- _What you have to do_: Where the records below reach the line containing "1280x854 pixels.", start transcribing, and end with the line containing "Given: Open the Transition tab at the bottom", exactly and with nothing else added.

=-=-=-=-=

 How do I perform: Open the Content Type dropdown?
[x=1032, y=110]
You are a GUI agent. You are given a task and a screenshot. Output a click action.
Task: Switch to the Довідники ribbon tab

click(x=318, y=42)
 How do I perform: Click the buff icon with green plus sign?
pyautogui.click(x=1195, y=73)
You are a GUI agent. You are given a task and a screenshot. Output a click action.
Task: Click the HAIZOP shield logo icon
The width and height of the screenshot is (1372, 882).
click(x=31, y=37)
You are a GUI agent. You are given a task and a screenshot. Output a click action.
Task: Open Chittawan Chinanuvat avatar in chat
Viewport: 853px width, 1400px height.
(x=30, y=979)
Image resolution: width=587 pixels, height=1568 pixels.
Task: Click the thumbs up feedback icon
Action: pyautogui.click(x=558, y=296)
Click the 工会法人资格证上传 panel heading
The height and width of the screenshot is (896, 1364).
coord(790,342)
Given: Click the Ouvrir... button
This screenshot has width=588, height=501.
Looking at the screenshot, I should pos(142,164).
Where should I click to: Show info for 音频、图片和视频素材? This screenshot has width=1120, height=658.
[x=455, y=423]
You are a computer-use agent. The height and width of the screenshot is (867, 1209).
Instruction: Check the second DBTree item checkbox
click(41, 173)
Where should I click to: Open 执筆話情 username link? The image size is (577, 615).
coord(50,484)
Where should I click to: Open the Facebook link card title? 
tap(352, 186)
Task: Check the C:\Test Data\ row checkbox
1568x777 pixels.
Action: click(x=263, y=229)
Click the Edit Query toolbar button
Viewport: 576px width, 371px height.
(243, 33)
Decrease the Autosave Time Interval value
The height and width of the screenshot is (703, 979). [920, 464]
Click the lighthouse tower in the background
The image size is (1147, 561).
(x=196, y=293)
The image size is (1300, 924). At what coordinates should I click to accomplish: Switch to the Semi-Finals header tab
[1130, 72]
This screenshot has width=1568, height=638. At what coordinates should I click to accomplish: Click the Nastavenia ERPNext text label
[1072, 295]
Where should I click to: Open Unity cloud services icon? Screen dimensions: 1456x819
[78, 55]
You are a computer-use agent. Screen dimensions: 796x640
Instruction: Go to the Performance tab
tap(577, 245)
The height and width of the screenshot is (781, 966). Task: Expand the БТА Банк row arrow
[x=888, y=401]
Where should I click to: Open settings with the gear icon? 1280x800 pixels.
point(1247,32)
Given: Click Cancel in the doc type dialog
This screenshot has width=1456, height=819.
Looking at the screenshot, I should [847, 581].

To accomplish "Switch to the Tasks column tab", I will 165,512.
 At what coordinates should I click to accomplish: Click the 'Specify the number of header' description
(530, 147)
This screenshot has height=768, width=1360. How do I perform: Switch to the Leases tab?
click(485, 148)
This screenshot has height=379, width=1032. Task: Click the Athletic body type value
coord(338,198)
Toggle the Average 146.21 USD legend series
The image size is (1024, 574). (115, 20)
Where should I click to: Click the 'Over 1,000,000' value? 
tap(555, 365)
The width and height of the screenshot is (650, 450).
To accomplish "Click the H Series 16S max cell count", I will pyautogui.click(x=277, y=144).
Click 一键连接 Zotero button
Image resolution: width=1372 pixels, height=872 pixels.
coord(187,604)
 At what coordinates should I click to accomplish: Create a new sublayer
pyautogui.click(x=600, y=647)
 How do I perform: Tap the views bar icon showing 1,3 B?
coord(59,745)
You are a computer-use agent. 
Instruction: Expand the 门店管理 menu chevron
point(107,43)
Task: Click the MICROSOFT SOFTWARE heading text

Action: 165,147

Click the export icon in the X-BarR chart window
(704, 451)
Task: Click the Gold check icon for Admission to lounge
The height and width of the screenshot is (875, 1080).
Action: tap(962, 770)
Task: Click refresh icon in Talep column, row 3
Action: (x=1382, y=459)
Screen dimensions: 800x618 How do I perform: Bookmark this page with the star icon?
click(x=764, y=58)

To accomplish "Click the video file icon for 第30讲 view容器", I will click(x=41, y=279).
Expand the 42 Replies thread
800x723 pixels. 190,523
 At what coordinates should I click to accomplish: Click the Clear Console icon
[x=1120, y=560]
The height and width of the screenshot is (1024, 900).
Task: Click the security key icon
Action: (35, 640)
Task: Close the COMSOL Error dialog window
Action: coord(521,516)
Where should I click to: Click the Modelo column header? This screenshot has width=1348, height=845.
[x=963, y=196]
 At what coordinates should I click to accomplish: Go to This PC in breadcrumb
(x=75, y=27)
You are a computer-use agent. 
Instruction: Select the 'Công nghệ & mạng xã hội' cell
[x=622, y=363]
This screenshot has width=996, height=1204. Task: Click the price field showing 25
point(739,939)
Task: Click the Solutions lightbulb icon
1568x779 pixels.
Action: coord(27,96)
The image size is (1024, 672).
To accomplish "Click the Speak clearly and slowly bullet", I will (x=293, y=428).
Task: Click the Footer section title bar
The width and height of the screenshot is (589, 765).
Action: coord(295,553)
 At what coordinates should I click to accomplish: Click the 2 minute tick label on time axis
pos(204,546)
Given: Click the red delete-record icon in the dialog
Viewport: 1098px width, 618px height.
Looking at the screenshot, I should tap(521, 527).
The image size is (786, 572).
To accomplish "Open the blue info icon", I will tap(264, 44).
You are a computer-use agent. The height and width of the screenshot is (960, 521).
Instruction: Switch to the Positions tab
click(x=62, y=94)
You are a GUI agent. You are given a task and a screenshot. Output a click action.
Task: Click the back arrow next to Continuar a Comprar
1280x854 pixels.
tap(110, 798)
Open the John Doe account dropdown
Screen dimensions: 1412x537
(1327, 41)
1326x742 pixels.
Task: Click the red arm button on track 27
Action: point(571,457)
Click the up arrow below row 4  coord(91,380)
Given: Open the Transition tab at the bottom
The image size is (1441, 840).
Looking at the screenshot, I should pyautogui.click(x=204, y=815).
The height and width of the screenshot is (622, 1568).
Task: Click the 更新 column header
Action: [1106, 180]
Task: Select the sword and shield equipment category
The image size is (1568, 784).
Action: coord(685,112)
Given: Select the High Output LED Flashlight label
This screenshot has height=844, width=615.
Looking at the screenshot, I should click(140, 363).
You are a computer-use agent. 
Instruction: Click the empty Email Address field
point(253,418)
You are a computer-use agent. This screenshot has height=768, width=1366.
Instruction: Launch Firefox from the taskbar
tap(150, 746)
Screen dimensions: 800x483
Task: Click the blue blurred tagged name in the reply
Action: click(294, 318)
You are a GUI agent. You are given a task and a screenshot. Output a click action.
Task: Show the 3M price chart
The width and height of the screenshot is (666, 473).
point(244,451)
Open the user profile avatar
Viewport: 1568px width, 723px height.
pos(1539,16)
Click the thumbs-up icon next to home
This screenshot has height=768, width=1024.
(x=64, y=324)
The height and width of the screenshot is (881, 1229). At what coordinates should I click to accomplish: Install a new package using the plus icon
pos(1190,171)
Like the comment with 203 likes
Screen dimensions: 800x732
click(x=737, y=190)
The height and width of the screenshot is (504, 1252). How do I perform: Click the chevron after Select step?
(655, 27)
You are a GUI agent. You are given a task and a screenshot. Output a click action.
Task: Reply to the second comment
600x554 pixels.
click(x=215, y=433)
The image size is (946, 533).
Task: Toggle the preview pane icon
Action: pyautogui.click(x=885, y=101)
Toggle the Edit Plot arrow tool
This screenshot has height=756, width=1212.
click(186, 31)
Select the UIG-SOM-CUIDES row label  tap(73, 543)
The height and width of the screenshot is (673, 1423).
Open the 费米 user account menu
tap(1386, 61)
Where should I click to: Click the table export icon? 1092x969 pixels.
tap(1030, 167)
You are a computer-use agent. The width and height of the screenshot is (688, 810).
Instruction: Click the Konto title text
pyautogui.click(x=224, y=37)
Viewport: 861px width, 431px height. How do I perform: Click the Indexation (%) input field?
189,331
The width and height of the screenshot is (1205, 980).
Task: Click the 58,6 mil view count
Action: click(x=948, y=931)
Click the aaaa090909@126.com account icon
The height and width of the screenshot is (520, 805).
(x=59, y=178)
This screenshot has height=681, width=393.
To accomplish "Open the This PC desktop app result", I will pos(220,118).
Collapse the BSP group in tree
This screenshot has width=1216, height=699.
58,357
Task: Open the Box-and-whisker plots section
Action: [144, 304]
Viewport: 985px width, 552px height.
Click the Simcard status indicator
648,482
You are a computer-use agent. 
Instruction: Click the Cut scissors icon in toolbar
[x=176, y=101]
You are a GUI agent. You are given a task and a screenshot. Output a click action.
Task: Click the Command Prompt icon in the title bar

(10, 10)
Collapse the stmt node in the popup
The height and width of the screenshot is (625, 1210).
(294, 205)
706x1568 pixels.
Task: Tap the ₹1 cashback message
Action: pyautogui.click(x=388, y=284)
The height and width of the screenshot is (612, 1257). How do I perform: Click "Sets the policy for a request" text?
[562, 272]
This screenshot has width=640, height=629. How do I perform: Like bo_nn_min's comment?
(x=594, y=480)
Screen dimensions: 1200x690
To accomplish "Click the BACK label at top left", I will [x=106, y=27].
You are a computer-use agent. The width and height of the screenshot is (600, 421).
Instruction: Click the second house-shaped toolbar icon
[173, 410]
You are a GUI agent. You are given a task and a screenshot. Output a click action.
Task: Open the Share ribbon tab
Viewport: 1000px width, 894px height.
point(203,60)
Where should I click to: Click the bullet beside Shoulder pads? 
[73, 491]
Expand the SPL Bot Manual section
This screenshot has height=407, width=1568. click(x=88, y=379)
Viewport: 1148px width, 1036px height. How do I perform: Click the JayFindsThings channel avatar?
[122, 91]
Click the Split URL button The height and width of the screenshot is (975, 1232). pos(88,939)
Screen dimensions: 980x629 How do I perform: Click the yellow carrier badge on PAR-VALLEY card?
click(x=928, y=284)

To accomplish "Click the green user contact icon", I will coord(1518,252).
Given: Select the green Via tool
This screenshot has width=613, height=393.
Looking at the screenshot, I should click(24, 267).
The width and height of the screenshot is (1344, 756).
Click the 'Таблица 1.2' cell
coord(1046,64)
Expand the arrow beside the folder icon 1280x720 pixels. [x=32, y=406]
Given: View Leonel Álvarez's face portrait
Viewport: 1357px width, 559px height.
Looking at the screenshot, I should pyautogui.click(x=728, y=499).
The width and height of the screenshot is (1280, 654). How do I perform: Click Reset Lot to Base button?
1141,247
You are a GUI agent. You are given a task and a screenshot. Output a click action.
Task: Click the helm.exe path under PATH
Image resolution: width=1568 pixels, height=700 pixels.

=-=-=-=-=

- _Response to the exercise_:
1280x854 pixels.
tap(110, 798)
Open the John Doe account dropdown
Screen dimensions: 1412x537
(1327, 41)
1326x742 pixels.
Task: Click the red arm button on track 27
Action: point(571,457)
Click the up arrow below row 4  coord(91,380)
Given: Open the Transition tab at the bottom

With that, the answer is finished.